Recorded data:
>> start

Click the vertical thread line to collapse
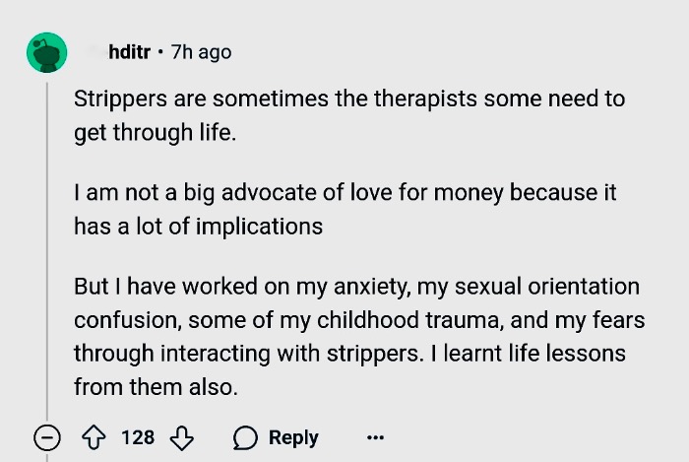This screenshot has width=689, height=462. click(x=47, y=250)
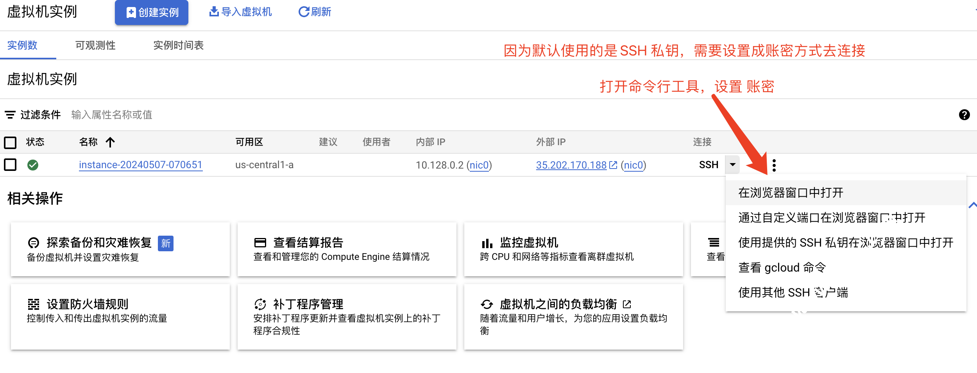
Task: Click the green running status icon
Action: click(x=33, y=165)
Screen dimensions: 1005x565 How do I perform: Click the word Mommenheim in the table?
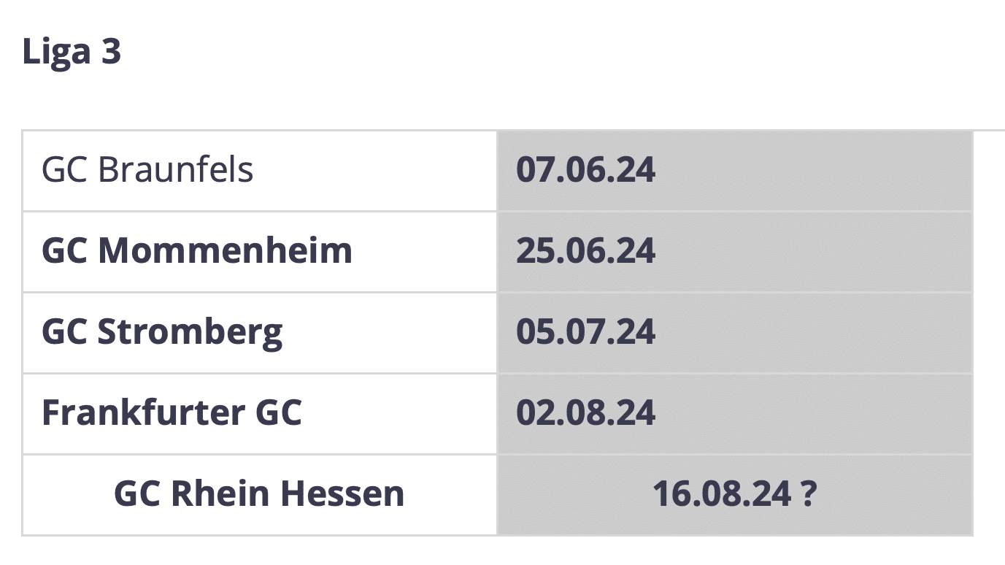[x=226, y=251]
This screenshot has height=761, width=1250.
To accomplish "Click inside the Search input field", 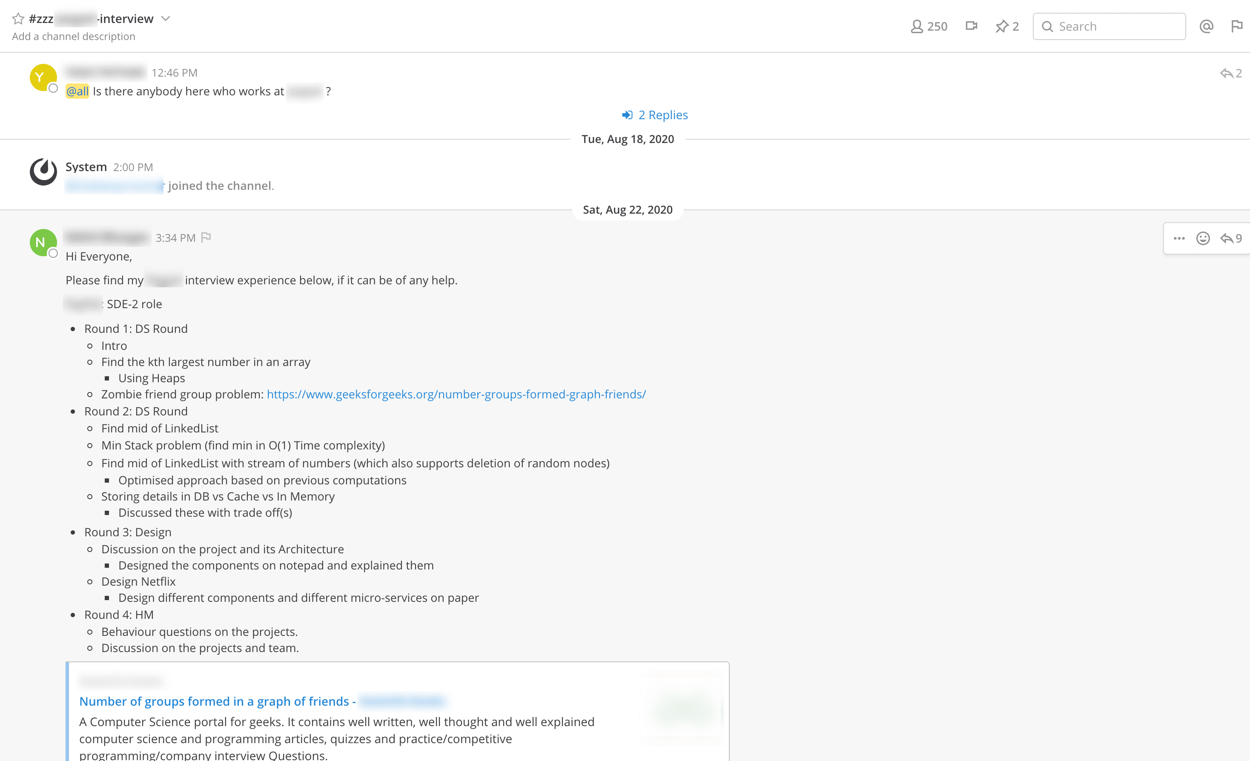I will tap(1116, 26).
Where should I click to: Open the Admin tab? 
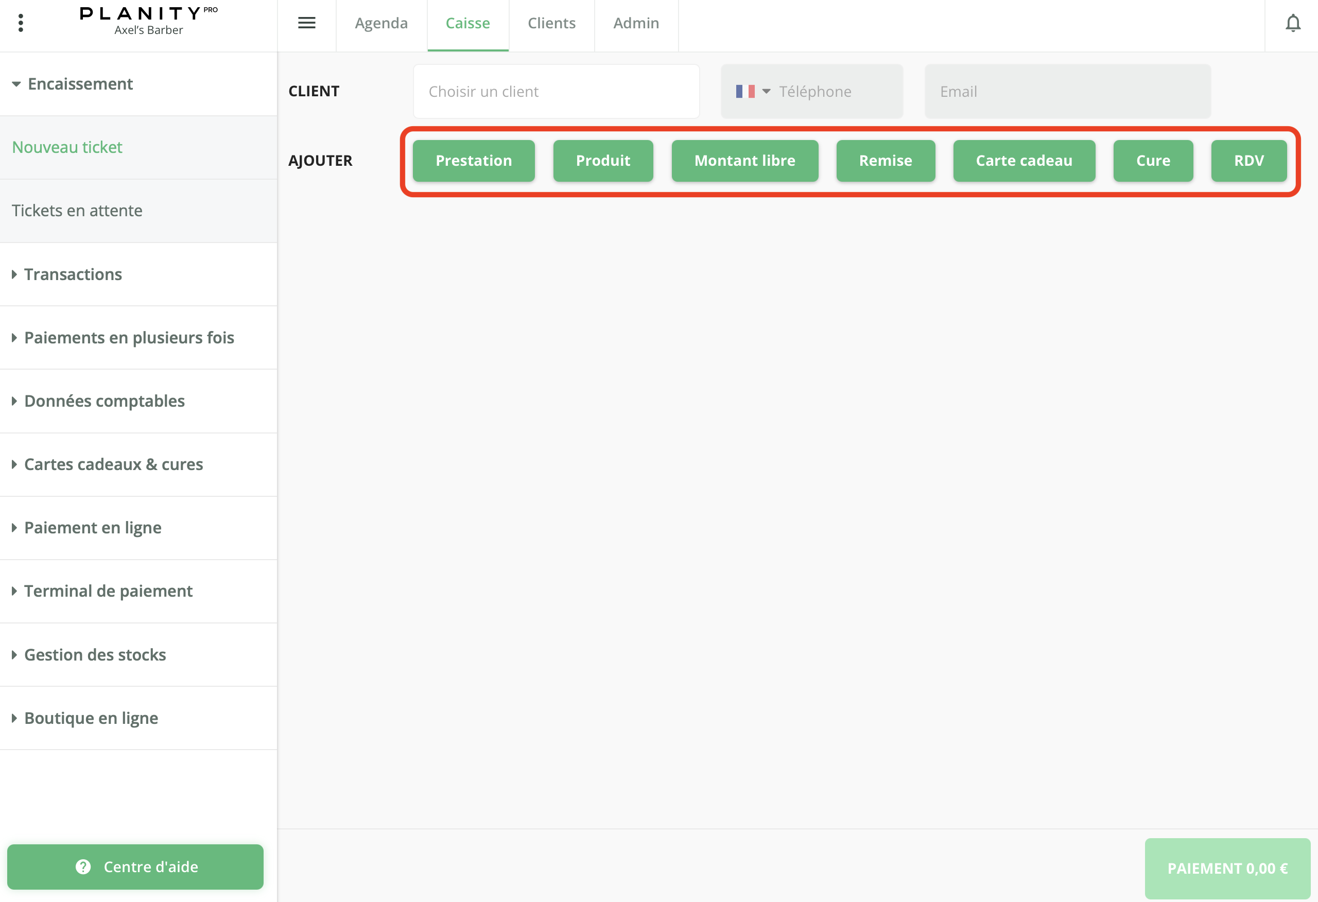(x=636, y=23)
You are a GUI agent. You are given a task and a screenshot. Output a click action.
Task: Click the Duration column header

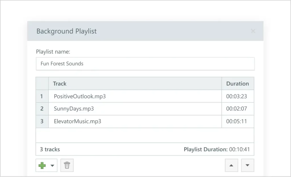(237, 84)
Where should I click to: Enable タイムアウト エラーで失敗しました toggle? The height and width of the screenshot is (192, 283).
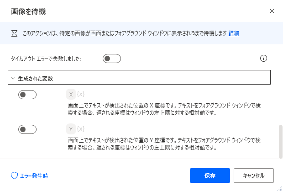pos(111,59)
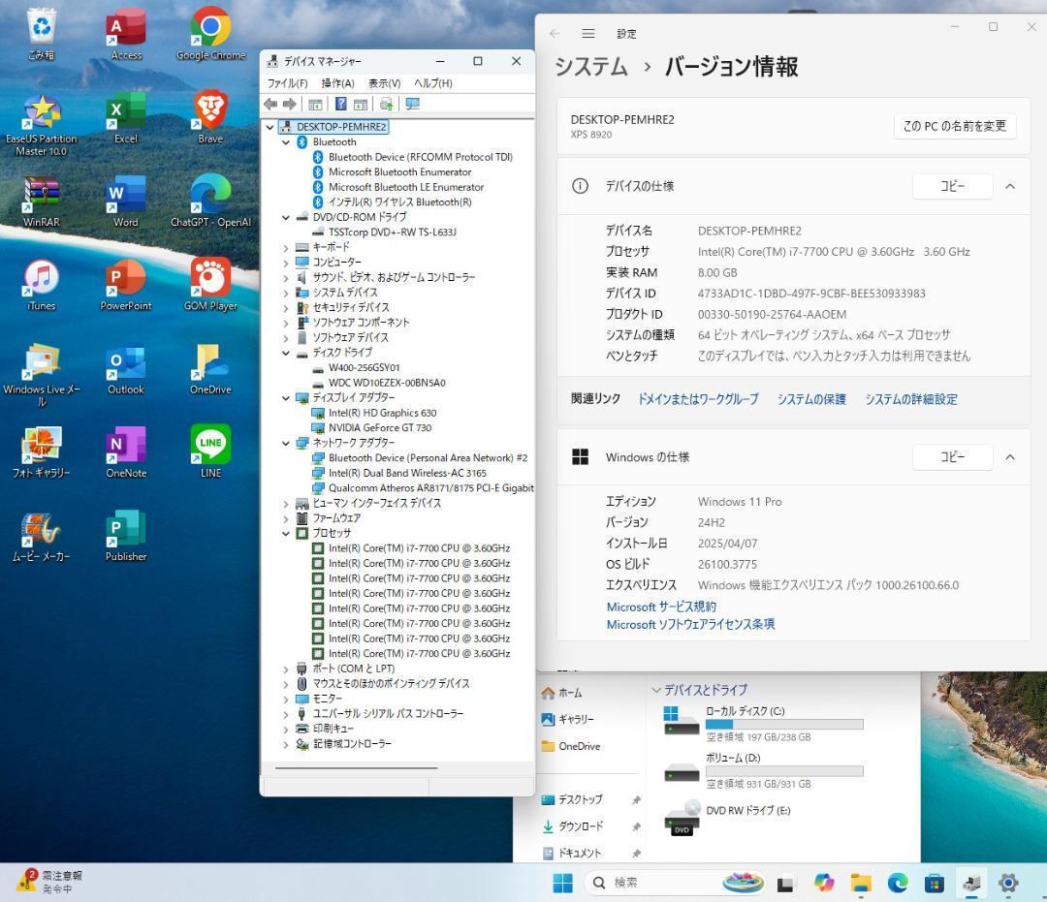This screenshot has width=1047, height=902.
Task: Open the 操作(A) menu in Device Manager
Action: [x=336, y=82]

>> end

Reproduce the part of the listing that opens with the line containing "Where should I click to: Enable" and runs through the end of the listing, omitting the pictures.

Where should I click to: Enable タイムアウト エラーで失敗しました toggle? The height and width of the screenshot is (192, 283).
pos(111,59)
This screenshot has width=1047, height=902.
Task: Open the 操作(A) menu in Device Manager
Action: [x=336, y=82]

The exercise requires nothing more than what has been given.